Oscillating Loss and constant validation loss

Nikhil_Pinnaparaju · October 24, 2019, 6:52am

My training loss keeps going slightly up and down around the same value using MSELoss(). On top of that my validation loss stays the exact same down to the 8th decimal point. Did I mess something up because I don’t think my model is training?

class LSTMSentenceEncoder(nn.Module):
    def __init__(self,input_size,hidden_size,num_layers,vectors,word2idx):
        super(LSTMSentenceEncoder,self).__init__()
        self.embedding = nn.Embedding.from_pretrained(vectors,freeze=False,padding_idx=word2idx['_PAD'])
        
        self.lstm = nn.LSTM(input_size,hidden_size,num_layers,batch_first=True)
        
        self.hidden_size = hidden_size
        self.num_layers = num_layers
        self.word2idx = word2idx
        self.input_size = input_size
        
    def forward(self,x):
        if torch.cuda.is_available():
            h0 = Variable(torch.randn(self.num_layers,x.size(0),self.hidden_size),requires_grad=True).cuda()
            c0 = Variable(torch.randn(self.num_layers,x.size(0),self.hidden_size),requires_grad=True).cuda()
            
            embs = self.embedding(x)
            embs = embs.view(x.size(0),-1,self.input_size).requires_grad_().cuda()
            
        else:
            h0 = Variable(torch.randn(self.num_layers,x.size(0),self.hidden_size),requires_grad=True)
            c0 = Variable(torch.randn(self.num_layers,x.size(0),self.hidden_size),requires_grad=True)
        
            embs = self.embedding(x)
            embs = embs.view(x.size(0),-1,self.input_size)
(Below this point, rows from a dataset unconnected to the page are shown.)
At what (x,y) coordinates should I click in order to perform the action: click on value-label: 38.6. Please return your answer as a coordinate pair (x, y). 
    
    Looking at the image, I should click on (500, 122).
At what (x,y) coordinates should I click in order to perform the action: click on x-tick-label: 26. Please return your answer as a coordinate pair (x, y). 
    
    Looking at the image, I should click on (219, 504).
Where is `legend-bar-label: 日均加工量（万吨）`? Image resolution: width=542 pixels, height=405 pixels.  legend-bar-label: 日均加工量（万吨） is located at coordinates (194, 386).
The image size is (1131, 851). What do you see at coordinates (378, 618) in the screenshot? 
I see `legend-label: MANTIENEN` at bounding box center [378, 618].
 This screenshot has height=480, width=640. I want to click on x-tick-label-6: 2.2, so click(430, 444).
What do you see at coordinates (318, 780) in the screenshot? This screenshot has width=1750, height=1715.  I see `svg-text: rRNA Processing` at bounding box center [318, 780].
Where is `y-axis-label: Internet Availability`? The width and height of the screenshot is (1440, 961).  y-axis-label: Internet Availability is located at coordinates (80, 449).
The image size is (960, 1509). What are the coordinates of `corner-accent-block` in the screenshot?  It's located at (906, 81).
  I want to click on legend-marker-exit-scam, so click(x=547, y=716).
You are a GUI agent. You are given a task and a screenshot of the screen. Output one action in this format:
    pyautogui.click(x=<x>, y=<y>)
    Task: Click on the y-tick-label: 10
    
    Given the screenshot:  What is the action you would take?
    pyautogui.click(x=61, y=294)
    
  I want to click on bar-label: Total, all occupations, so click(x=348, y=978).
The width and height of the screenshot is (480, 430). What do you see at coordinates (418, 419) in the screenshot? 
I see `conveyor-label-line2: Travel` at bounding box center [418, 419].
        out,(hn,cn) = self.lstm(embs,(h0,c0))
        out = out[:, -1, :]
        return out,hn

class SiameseLSTM(nn.Module):
    def __init__(self,input_size,hidden_size,num_layers,vectors,word2idx):
        super(SiameseLSTM, self).__init__()
        self.encoder = LSTMSentenceEncoder(input_size,hid_size,num_layers,vectors,word2idx)

    def forward(self, s1, s2):
        outputs = []
        
        for i in range(len(s1)):
            v1,h1 = self.encoder(s1[i])
            v2,h2 = self.encoder(s2[i])
            # to select the final hidden representation
            h1 = h1[-1,-1,:]
            h2 = h2[-1,-1,:]

            out = torch.exp(-torch.norm((h1 - h2), 1))
            outputs.append(out)

        return torch.stack(outputs).cuda()

model = SiameseLSTM(input_size,hid_size,num_layers,wordEmbs,word2idx)
if torch.cuda.is_available():
    model = model.cuda()
model.float()

optimizer = torch.optim.Adam(model.parameters(),lr = 0.001)
criterion = torch.nn.MSELoss()

count = 0
seq_dim = 15
num_epochs = 5

for epoch in tqdm(range(num_epochs)):
    for i, (s1,s2, labels) in enumerate(trainLoader):
        if torch.cuda.is_available():
            s1 = Variable(s1.view(-1, seq_dim, 1).cuda())
            s2 = Variable(s2.view(-1, seq_dim, 1).cuda())
            labels = Variable(labels.cuda())
            
        else:
            s1 = Variable(s1.view(-1, seq_dim, 1),)
            s2 = Variable(s2.view(-1, seq_dim, 1),)
            labels = Variable(labels)
    
        optimizer.zero_grad()
        
        outputs = model(s1,s2)
        
        loss = criterion(outputs, labels)
        
        loss.backward()
        
        optimizer.step()
        
        count += 1
        
        if count % 10 == 0:
            val_losses = []
            correct = 0
            total = 0
            for s1,s2, labels in testLoader:
                if torch.cuda.is_available():
                    s1 = Variable(s1.view(-1, seq_dim, 1).cuda())
                    s2 = Variable(s2.view(-1, seq_dim, 1).cuda())
                    labels = Variable(labels.cuda())

                else:
                    s1 = Variable(s1.view(-1, seq_dim, 1),)
                    s2 = Variable(s2.view(-1, seq_dim, 1),)
                    labels = Variable(labels)
                
                predicted = model(s1,s2)
                
                total += labels.size(0)

                vloss = criterion(predicted,labels)
                val_losses.append(vloss.data.cpu())
            
            print('Iteration: {}. Loss: {}. MSE: {}'.format(count, loss.item(), np.mean(val_losses)))

shagunsodhani · February 1, 2020, 6:17pm

This could be due to many reasons, the most probable being using a very high/low learning rate. Could you try tweaking that?

DrDumbenstein · January 5, 2021, 6:44am

I am having the same problem, did you solve it?